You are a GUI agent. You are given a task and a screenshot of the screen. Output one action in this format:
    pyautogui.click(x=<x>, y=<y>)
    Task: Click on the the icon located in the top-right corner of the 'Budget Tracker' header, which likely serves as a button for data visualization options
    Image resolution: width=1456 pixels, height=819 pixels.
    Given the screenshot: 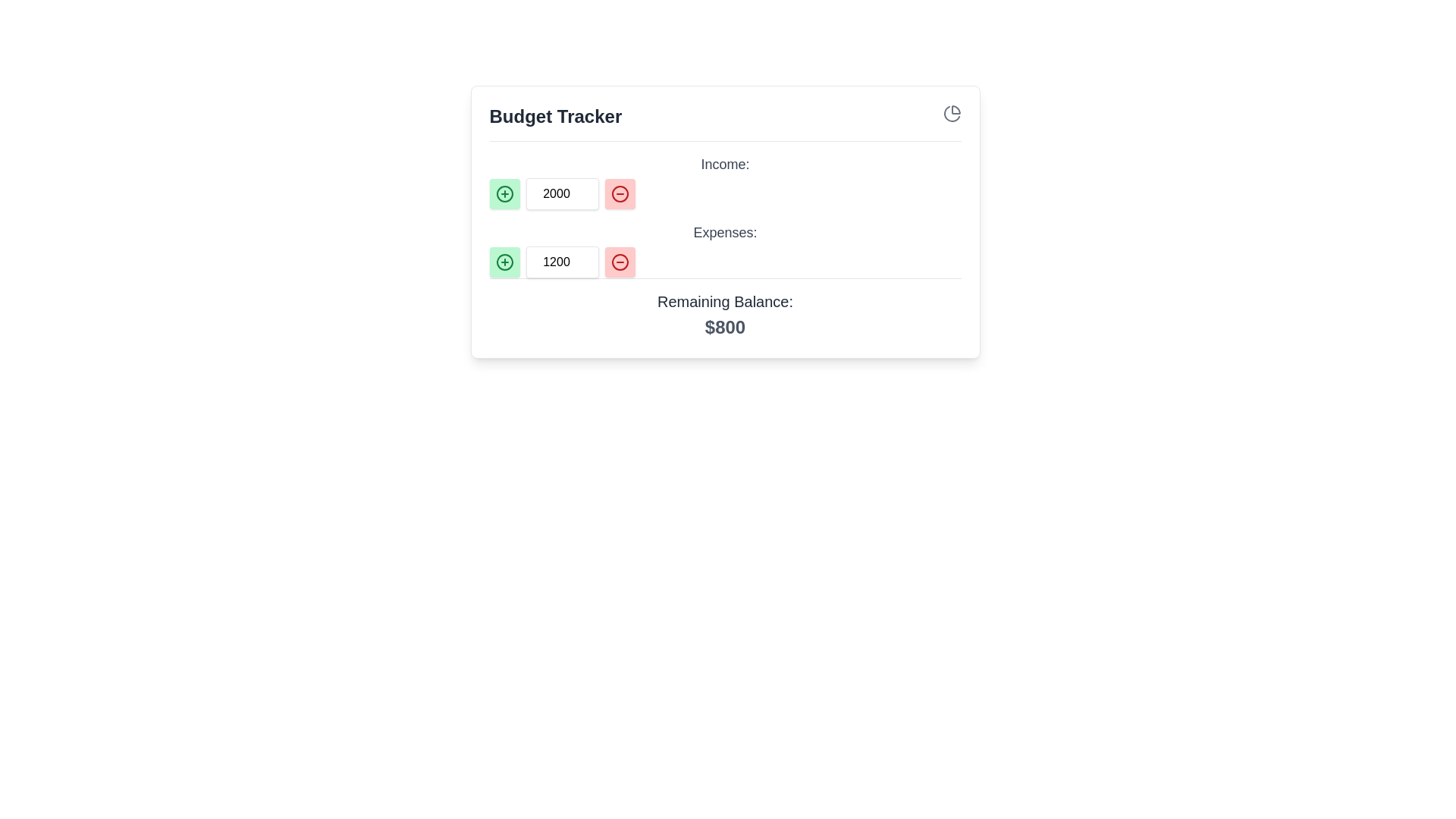 What is the action you would take?
    pyautogui.click(x=951, y=113)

◆ **Problem requirements**
Reproduce the data from its very first line through the line containing "Task: Click on", switching "GUI agent" to "desktop assistant" and leaving everything else unchanged.

◆ **Correct result**
You are a desktop assistant. You are given a task and a screenshot of the screen. Output one action in this format:
    pyautogui.click(x=<x>, y=<y>)
    Task: Click on the the icon located in the top-right corner of the 'Budget Tracker' header, which likely serves as a button for data visualization options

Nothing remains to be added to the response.